METHODS: Pregnant women with normotensive or high-risk pregnancies were enrolled from pregnancy weeks 8-14, and women with preeclampsia were enrolled at the time of diagnosis. The 3 study groups consisted of 132 women with normotensive pregnancies, 40 women with high-risk pregnancies, and 87 women with preeclampsia. They were instructed to use the Anura smartphone app and perform a 30-second facial scan, alongside manual BP measurements, throughout pregnancy. Differences between the 2 methods were analyzed with linear mixed models accounting for repeated measures, reporting beta coefficients with 95% CIs, stratified by patient group and trimester. Outliers were detected visually in the Bland-Altman plots. A digital survey was answered in the Anura app at gestational weeks 37-39, about their experiences using the Anura app.
RESULTS: A total of 4932 BP measurements were recorded with Anura, of which 539 had corresponding manual measurements. In normotensive pregnancies, Anura consistently showed slightly higher diastolic values (approximately 5-7 mm Hg) and lower systolic values, with significant differences in the second and third trimesters. In high-risk pregnancies, both the systolic and diastolic BP were generally lower with Anura, especially in the second and third trimesters, while women with preeclampsia showed the largest differences, with Anura clearly showing lower systolic and diastolic values. Bland-Altman analyses confirmed these patterns and showed increasing variability and wider limits of agreement in the high-risk pregnancies with preeclampsia. Of 172 women with normotensive and high-risk pregnancies, 56 (32.5%) evaluated their experiences that were predominantly positive, with high perceived safety, better control, and a feeling of increased responsibility for their own health. Some experienced the measurement as somewhat uncomfortable.

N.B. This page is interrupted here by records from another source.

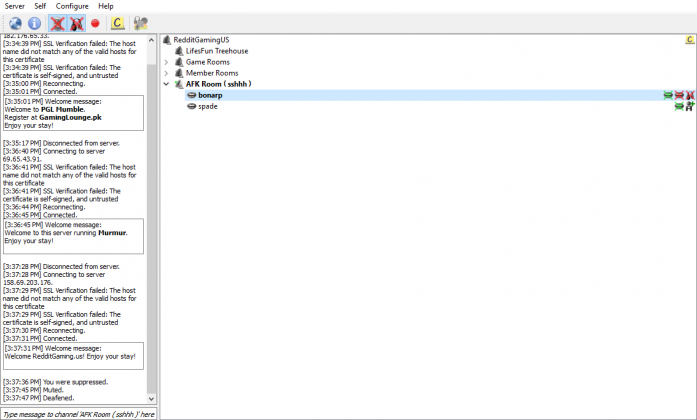Click the Connect to server globe icon
The image size is (697, 420).
(x=15, y=22)
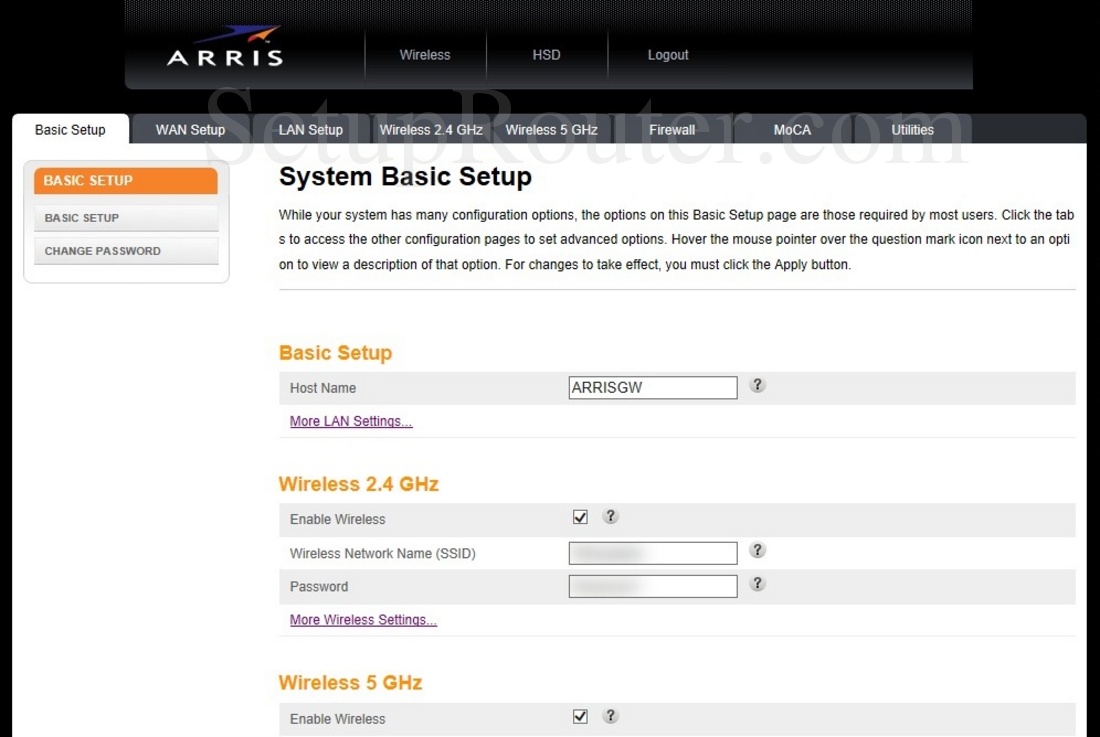Select the Utilities tab
Image resolution: width=1100 pixels, height=737 pixels.
coord(912,130)
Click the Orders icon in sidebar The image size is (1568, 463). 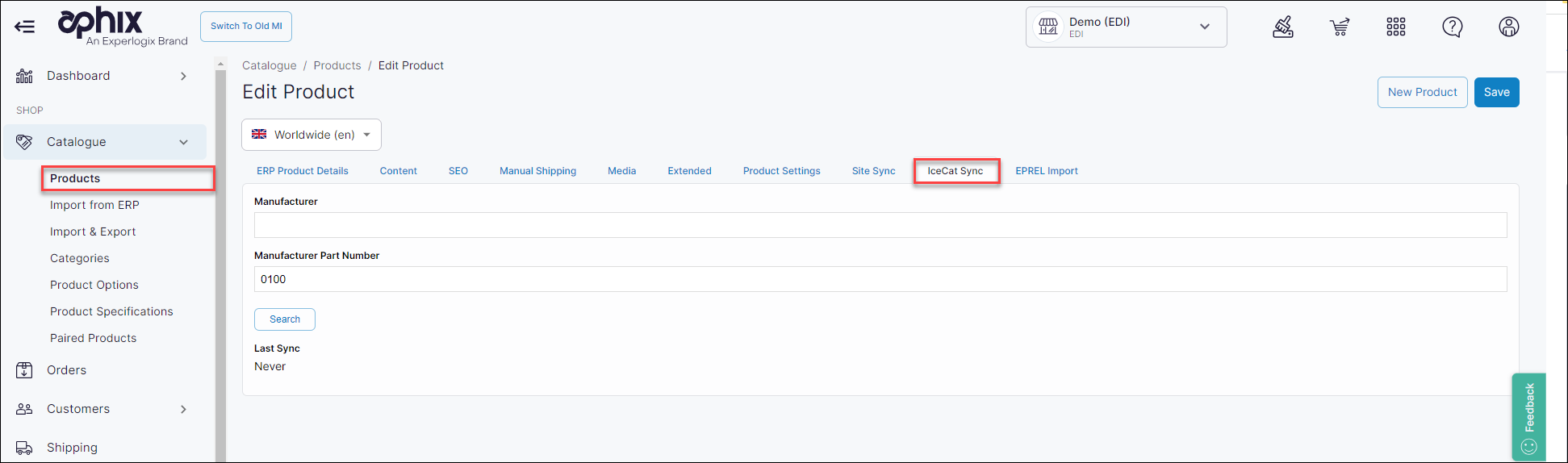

CONCLUSIONS: The Anura app is well accepted by pregnant women and supported them to take an active role in their own health care. Agreement with manual BP measurements was acceptable in normotensive pregnancies but lower in high-risk and preeclamptic pregnancies. These findings indicate potential for Anura as a complementary self-monitoring tool. Further development is needed to improve the app’s accuracy in high-risk groups before broader implementation can be recommended.